> Task goal
Write every record below out exactly; no images.

--------------------------------------------------

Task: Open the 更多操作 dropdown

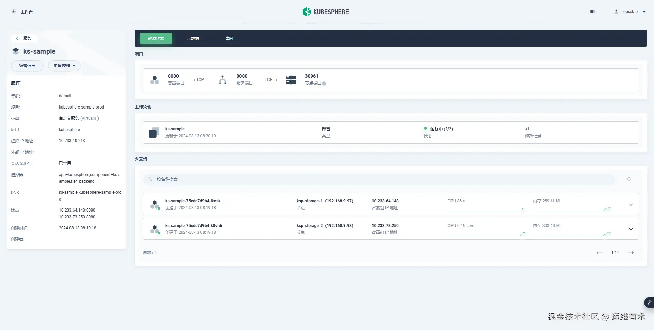Action: pos(64,65)
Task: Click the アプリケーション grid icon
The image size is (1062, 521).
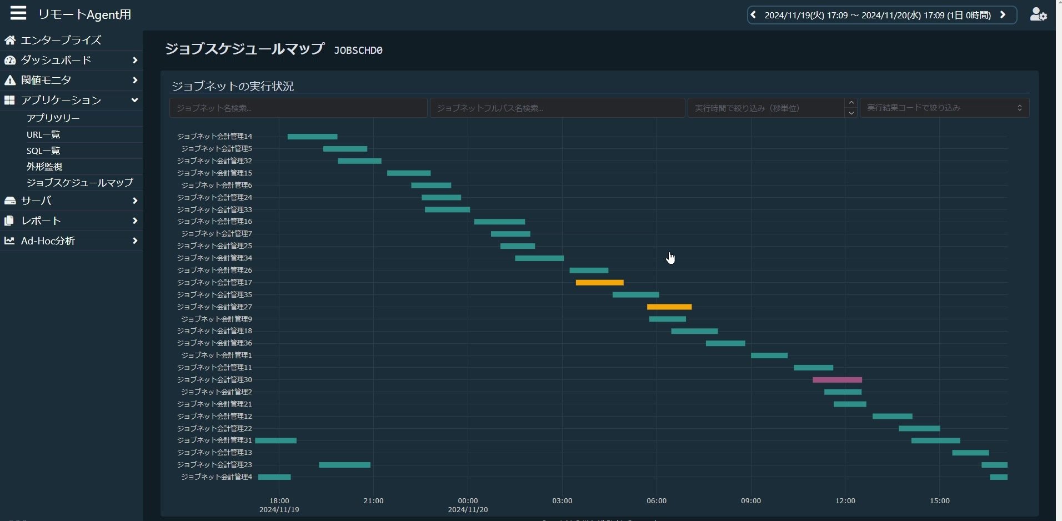Action: point(9,100)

--------------------------------------------------

> Your solution
Task: Open the 更多操作 dropdown

Action: pos(64,65)
Task: Click the アプリケーション grid icon
The image size is (1062, 521).
Action: point(9,100)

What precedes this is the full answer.